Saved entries
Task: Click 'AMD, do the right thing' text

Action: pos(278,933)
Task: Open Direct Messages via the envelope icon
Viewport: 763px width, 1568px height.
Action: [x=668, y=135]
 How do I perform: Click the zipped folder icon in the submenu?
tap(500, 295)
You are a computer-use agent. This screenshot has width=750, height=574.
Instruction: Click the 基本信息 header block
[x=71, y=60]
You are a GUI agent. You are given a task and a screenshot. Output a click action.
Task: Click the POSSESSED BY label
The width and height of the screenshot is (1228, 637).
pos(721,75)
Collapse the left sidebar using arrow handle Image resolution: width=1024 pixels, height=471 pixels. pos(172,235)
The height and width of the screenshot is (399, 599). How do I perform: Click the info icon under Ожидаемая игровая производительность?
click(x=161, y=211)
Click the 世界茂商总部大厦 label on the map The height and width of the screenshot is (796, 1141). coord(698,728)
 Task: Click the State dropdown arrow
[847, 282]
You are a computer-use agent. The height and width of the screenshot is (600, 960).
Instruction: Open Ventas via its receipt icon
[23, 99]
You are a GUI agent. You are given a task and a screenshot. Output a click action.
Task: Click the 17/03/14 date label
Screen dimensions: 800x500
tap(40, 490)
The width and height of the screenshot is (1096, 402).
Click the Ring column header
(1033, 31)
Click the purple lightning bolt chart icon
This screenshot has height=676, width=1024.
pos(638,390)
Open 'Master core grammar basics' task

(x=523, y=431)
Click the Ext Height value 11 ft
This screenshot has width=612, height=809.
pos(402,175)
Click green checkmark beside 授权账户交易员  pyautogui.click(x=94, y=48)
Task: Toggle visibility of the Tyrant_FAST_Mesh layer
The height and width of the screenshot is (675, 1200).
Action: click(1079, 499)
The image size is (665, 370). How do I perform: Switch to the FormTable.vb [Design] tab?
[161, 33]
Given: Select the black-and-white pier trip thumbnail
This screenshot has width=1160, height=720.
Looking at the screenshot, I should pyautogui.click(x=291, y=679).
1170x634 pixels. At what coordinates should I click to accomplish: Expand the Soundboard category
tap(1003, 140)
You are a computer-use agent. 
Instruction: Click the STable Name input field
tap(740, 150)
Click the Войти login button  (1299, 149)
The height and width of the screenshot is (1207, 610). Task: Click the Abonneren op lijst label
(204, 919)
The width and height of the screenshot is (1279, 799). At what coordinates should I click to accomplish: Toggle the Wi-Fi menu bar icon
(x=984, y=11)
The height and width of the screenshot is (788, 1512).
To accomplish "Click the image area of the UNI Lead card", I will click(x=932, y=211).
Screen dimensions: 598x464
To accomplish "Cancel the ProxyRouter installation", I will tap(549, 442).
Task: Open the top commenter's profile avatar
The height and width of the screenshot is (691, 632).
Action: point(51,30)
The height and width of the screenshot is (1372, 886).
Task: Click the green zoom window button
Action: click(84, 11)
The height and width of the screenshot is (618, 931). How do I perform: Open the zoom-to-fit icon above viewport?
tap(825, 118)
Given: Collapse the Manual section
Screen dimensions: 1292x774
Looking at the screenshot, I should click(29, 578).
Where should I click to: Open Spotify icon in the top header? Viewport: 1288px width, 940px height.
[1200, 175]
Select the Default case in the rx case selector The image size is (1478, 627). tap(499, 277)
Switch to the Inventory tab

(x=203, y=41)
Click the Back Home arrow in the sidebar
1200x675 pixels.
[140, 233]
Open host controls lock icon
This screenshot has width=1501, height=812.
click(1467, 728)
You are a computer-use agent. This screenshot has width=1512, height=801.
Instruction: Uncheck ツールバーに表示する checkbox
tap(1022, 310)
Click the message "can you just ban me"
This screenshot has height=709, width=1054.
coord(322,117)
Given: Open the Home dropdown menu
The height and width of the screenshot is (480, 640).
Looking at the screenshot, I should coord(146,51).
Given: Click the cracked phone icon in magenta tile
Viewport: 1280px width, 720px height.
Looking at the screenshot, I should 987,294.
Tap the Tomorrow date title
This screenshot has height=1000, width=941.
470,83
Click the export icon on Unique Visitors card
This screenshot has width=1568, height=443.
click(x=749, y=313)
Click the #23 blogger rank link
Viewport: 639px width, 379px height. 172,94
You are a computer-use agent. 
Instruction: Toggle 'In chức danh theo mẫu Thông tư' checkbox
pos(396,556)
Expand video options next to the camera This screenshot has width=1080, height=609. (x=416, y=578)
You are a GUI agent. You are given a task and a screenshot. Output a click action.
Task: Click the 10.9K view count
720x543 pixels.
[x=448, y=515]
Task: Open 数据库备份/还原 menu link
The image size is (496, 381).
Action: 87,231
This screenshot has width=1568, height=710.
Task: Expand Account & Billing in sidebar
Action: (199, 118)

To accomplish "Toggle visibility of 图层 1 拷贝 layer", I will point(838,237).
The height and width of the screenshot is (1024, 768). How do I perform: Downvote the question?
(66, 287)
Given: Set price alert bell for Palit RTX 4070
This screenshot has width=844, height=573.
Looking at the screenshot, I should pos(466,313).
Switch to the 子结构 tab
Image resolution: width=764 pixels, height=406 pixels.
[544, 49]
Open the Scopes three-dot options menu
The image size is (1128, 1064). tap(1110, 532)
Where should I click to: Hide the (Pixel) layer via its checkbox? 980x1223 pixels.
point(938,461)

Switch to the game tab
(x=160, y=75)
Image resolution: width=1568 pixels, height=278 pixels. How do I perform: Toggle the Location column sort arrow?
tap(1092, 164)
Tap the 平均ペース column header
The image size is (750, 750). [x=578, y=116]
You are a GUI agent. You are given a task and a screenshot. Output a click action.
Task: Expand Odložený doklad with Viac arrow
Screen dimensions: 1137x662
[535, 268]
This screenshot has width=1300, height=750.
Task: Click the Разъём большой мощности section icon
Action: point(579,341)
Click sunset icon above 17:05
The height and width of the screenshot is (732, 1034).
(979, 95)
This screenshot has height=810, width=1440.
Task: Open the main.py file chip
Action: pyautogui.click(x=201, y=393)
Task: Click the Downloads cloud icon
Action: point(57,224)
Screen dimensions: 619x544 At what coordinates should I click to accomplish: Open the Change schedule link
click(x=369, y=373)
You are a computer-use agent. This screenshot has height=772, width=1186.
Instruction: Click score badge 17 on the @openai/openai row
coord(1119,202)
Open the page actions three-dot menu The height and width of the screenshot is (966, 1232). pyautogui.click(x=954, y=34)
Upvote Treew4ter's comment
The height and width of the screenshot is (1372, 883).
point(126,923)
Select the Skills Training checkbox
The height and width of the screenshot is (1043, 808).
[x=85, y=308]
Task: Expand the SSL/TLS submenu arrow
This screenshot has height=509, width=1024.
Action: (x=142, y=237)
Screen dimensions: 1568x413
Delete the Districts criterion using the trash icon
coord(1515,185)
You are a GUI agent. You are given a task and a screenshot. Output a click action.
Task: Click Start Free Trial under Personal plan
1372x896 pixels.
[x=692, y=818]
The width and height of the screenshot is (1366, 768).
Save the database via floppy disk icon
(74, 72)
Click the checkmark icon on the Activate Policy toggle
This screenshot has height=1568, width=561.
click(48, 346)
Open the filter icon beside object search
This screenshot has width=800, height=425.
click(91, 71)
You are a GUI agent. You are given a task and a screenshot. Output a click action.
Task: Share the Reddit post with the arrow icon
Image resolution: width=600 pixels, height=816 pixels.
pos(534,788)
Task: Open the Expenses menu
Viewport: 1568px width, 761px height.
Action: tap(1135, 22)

AIM OF THE EXERCISE:
All of the records must be repeated exactly.

ANSWER SECTION:
Task: Click 'AMD, do the right thing' text

Action: pos(278,933)
Task: Open Direct Messages via the envelope icon
Viewport: 763px width, 1568px height.
Action: [x=668, y=135]
 How do I perform: Click the zipped folder icon in the submenu?
tap(500, 295)
You are a computer-use agent. This screenshot has width=750, height=574.
Instruction: Click the 基本信息 header block
[x=71, y=60]
You are a GUI agent. You are given a task and a screenshot. Output a click action.
Task: Click the POSSESSED BY label
The width and height of the screenshot is (1228, 637).
pos(721,75)
Collapse the left sidebar using arrow handle Image resolution: width=1024 pixels, height=471 pixels. pos(172,235)
The height and width of the screenshot is (399, 599). How do I perform: Click the info icon under Ожидаемая игровая производительность?
click(x=161, y=211)
Click the 世界茂商总部大厦 label on the map The height and width of the screenshot is (796, 1141). coord(698,728)
 Task: Click the State dropdown arrow
[847, 282]
You are a computer-use agent. The height and width of the screenshot is (600, 960).
Instruction: Open Ventas via its receipt icon
[23, 99]
You are a GUI agent. You are given a task and a screenshot. Output a click action.
Task: Click the 17/03/14 date label
Screen dimensions: 800x500
tap(40, 490)
The width and height of the screenshot is (1096, 402).
Click the Ring column header
(1033, 31)
Click the purple lightning bolt chart icon
This screenshot has height=676, width=1024.
pos(638,390)
Open 'Master core grammar basics' task

(x=523, y=431)
Click the Ext Height value 11 ft
This screenshot has width=612, height=809.
pos(402,175)
Click green checkmark beside 授权账户交易员  pyautogui.click(x=94, y=48)
Task: Toggle visibility of the Tyrant_FAST_Mesh layer
The height and width of the screenshot is (675, 1200).
Action: click(1079, 499)
The image size is (665, 370). How do I perform: Switch to the FormTable.vb [Design] tab?
[161, 33]
Given: Select the black-and-white pier trip thumbnail
This screenshot has width=1160, height=720.
Looking at the screenshot, I should pyautogui.click(x=291, y=679).
1170x634 pixels. At what coordinates should I click to accomplish: Expand the Soundboard category
tap(1003, 140)
You are a computer-use agent. 
Instruction: Click the STable Name input field
tap(740, 150)
Click the Войти login button  (1299, 149)
The height and width of the screenshot is (1207, 610). Task: Click the Abonneren op lijst label
(204, 919)
The width and height of the screenshot is (1279, 799). At what coordinates should I click to accomplish: Toggle the Wi-Fi menu bar icon
(x=984, y=11)
The height and width of the screenshot is (788, 1512).
To accomplish "Click the image area of the UNI Lead card", I will click(x=932, y=211).
Screen dimensions: 598x464
To accomplish "Cancel the ProxyRouter installation", I will tap(549, 442).
Task: Open the top commenter's profile avatar
The height and width of the screenshot is (691, 632).
Action: point(51,30)
The height and width of the screenshot is (1372, 886).
Task: Click the green zoom window button
Action: click(84, 11)
The height and width of the screenshot is (618, 931). How do I perform: Open the zoom-to-fit icon above viewport?
tap(825, 118)
Given: Collapse the Manual section
Screen dimensions: 1292x774
Looking at the screenshot, I should click(29, 578).
Where should I click to: Open Spotify icon in the top header? Viewport: 1288px width, 940px height.
[1200, 175]
Select the Default case in the rx case selector The image size is (1478, 627). tap(499, 277)
Switch to the Inventory tab

(x=203, y=41)
Click the Back Home arrow in the sidebar
1200x675 pixels.
[140, 233]
Open host controls lock icon
This screenshot has width=1501, height=812.
click(1467, 728)
You are a computer-use agent. This screenshot has width=1512, height=801.
Instruction: Uncheck ツールバーに表示する checkbox
tap(1022, 310)
Click the message "can you just ban me"
This screenshot has height=709, width=1054.
coord(322,117)
Given: Open the Home dropdown menu
The height and width of the screenshot is (480, 640).
Looking at the screenshot, I should coord(146,51).
Given: Click the cracked phone icon in magenta tile
Viewport: 1280px width, 720px height.
Looking at the screenshot, I should 987,294.
Tap the Tomorrow date title
This screenshot has height=1000, width=941.
470,83
Click the export icon on Unique Visitors card
This screenshot has width=1568, height=443.
click(x=749, y=313)
Click the #23 blogger rank link
Viewport: 639px width, 379px height. 172,94
You are a computer-use agent. 
Instruction: Toggle 'In chức danh theo mẫu Thông tư' checkbox
pos(396,556)
Expand video options next to the camera This screenshot has width=1080, height=609. (x=416, y=578)
You are a GUI agent. You are given a task and a screenshot. Output a click action.
Task: Click the 10.9K view count
720x543 pixels.
[x=448, y=515]
Task: Open 数据库备份/还原 menu link
The image size is (496, 381).
Action: 87,231
This screenshot has width=1568, height=710.
Task: Expand Account & Billing in sidebar
Action: (199, 118)

To accomplish "Toggle visibility of 图层 1 拷贝 layer", I will point(838,237).
The height and width of the screenshot is (1024, 768). How do I perform: Downvote the question?
(66, 287)
Given: Set price alert bell for Palit RTX 4070
This screenshot has width=844, height=573.
Looking at the screenshot, I should pos(466,313).
Switch to the 子结构 tab
Image resolution: width=764 pixels, height=406 pixels.
[544, 49]
Open the Scopes three-dot options menu
The image size is (1128, 1064). tap(1110, 532)
Where should I click to: Hide the (Pixel) layer via its checkbox? 980x1223 pixels.
point(938,461)

Switch to the game tab
(x=160, y=75)
Image resolution: width=1568 pixels, height=278 pixels. How do I perform: Toggle the Location column sort arrow?
tap(1092, 164)
Tap the 平均ペース column header
The image size is (750, 750). [x=578, y=116]
You are a GUI agent. You are given a task and a screenshot. Output a click action.
Task: Expand Odložený doklad with Viac arrow
Screen dimensions: 1137x662
[535, 268]
This screenshot has width=1300, height=750.
Task: Click the Разъём большой мощности section icon
Action: point(579,341)
Click sunset icon above 17:05
The height and width of the screenshot is (732, 1034).
(979, 95)
This screenshot has height=810, width=1440.
Task: Open the main.py file chip
Action: pyautogui.click(x=201, y=393)
Task: Click the Downloads cloud icon
Action: point(57,224)
Screen dimensions: 619x544 At what coordinates should I click to accomplish: Open the Change schedule link
click(x=369, y=373)
You are a computer-use agent. This screenshot has height=772, width=1186.
Instruction: Click score badge 17 on the @openai/openai row
coord(1119,202)
Open the page actions three-dot menu The height and width of the screenshot is (966, 1232). pyautogui.click(x=954, y=34)
Upvote Treew4ter's comment
The height and width of the screenshot is (1372, 883).
point(126,923)
Select the Skills Training checkbox
The height and width of the screenshot is (1043, 808).
[x=85, y=308]
Task: Expand the SSL/TLS submenu arrow
This screenshot has height=509, width=1024.
Action: (x=142, y=237)
Screen dimensions: 1568x413
Delete the Districts criterion using the trash icon
coord(1515,185)
You are a GUI agent. You are given a task and a screenshot. Output a click action.
Task: Click Start Free Trial under Personal plan
1372x896 pixels.
[x=692, y=818]
The width and height of the screenshot is (1366, 768).
Save the database via floppy disk icon
(74, 72)
Click the checkmark icon on the Activate Policy toggle
This screenshot has height=1568, width=561.
click(48, 346)
Open the filter icon beside object search
This screenshot has width=800, height=425.
click(91, 71)
You are a GUI agent. You are given a task and a screenshot. Output a click action.
Task: Share the Reddit post with the arrow icon
Image resolution: width=600 pixels, height=816 pixels.
pos(534,788)
Task: Open the Expenses menu
Viewport: 1568px width, 761px height.
Action: tap(1135, 22)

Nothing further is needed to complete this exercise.